[Input for this task]
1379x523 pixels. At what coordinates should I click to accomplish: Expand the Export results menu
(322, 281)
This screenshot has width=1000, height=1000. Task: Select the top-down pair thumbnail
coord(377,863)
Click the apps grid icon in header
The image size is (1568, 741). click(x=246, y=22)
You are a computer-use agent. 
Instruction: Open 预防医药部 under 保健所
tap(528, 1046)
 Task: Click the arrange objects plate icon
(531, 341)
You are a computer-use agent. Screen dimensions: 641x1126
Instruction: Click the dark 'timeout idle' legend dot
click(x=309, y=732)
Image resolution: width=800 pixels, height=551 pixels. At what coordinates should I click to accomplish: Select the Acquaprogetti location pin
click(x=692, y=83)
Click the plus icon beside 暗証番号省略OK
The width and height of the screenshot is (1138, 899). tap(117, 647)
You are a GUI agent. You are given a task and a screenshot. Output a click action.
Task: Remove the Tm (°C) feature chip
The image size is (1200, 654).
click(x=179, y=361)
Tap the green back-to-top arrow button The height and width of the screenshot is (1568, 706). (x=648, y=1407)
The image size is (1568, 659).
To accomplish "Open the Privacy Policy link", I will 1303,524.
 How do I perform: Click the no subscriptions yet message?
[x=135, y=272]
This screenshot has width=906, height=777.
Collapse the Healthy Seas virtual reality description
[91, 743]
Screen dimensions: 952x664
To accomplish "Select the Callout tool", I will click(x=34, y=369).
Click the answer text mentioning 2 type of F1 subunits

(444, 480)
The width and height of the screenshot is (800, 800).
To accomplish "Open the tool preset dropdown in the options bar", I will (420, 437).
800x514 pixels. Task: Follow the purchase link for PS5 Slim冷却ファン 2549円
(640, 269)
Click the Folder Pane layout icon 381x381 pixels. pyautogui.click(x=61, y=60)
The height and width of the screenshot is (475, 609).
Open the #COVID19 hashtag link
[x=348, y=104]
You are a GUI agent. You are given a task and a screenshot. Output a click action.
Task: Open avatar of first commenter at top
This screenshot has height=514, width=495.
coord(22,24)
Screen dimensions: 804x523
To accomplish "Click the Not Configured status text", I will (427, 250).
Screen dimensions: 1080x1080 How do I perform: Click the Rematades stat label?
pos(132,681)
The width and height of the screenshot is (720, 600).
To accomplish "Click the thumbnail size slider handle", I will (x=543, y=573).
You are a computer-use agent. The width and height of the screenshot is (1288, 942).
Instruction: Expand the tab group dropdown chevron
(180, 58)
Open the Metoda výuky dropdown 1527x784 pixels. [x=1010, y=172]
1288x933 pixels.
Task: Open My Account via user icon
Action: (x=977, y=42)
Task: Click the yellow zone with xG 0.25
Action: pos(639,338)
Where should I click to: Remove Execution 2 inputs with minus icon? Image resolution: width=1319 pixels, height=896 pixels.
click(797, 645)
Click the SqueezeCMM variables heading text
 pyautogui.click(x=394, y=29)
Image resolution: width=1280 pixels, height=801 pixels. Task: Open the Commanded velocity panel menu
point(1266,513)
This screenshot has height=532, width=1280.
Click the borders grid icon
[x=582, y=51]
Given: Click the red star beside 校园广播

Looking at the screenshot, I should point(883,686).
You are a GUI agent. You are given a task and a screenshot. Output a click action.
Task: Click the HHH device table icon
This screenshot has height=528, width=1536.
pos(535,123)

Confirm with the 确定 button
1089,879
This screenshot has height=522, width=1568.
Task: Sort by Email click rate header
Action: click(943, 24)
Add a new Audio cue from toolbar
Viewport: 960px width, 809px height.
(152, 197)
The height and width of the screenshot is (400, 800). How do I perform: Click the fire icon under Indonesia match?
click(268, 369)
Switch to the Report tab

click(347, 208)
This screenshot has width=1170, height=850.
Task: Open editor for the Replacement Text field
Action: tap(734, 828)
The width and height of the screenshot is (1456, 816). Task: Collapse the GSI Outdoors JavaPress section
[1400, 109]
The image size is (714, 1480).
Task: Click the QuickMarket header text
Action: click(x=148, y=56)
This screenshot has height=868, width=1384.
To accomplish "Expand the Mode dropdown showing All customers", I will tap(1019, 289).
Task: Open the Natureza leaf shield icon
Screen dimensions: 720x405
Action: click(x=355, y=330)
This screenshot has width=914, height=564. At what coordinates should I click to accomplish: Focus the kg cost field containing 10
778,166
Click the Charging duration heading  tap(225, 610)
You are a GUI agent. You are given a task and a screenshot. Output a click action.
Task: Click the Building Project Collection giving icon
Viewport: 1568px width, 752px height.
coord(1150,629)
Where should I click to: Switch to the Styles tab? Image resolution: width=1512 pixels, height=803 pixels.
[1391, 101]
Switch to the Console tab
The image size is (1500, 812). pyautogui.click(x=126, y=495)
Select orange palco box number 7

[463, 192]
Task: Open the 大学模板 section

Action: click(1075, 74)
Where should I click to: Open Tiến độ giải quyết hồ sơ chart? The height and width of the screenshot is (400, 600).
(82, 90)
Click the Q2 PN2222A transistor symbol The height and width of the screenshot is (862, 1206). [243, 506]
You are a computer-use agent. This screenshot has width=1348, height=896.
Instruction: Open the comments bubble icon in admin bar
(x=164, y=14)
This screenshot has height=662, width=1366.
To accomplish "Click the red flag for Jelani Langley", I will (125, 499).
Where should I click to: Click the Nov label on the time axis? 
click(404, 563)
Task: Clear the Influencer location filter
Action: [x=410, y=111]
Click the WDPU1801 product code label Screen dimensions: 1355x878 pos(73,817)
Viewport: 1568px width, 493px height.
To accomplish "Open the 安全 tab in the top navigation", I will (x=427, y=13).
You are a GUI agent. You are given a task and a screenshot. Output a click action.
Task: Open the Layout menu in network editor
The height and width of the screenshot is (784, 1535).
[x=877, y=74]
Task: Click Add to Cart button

[Exercise goal] Give back, word for word, only the lines above from the line holding "Screen dimensions: 804x523" to the line holding "The width and height of the screenshot is (720, 600).", both included.

[Result]
Screen dimensions: 804x523
To accomplish "Click the Not Configured status text", I will (427, 250).
Screen dimensions: 1080x1080 How do I perform: Click the Rematades stat label?
pos(132,681)
The width and height of the screenshot is (720, 600).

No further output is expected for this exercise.